WORK INSTRUCTION: Listed below are entries; give the number of lines among them that include "beside", and only that number.

(Stored data entries)

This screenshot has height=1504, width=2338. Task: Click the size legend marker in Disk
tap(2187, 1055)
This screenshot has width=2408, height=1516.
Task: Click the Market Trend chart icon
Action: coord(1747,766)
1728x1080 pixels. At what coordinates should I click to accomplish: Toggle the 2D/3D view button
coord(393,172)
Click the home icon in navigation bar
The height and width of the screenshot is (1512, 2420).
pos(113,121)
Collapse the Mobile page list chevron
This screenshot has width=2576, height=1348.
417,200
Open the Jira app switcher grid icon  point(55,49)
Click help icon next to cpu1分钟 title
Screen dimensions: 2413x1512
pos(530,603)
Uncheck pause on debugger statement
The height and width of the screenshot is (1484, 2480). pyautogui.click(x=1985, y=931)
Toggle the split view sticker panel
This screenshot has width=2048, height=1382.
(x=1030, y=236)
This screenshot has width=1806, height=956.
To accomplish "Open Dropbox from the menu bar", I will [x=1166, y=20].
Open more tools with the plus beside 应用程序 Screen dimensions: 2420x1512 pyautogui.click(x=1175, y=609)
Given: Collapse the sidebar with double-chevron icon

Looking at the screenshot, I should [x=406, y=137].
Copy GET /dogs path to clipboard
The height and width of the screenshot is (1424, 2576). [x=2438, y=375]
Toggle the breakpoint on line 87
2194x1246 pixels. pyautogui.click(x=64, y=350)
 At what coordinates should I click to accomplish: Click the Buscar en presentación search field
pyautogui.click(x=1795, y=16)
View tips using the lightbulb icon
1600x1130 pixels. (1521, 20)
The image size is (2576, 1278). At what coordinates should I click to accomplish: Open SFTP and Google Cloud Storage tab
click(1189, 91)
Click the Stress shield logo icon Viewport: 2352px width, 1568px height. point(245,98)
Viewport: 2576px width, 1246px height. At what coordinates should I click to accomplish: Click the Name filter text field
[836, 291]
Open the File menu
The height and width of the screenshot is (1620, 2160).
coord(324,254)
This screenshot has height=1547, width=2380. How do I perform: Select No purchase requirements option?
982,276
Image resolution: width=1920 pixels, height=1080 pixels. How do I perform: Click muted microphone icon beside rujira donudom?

ANSWER SECTION: 2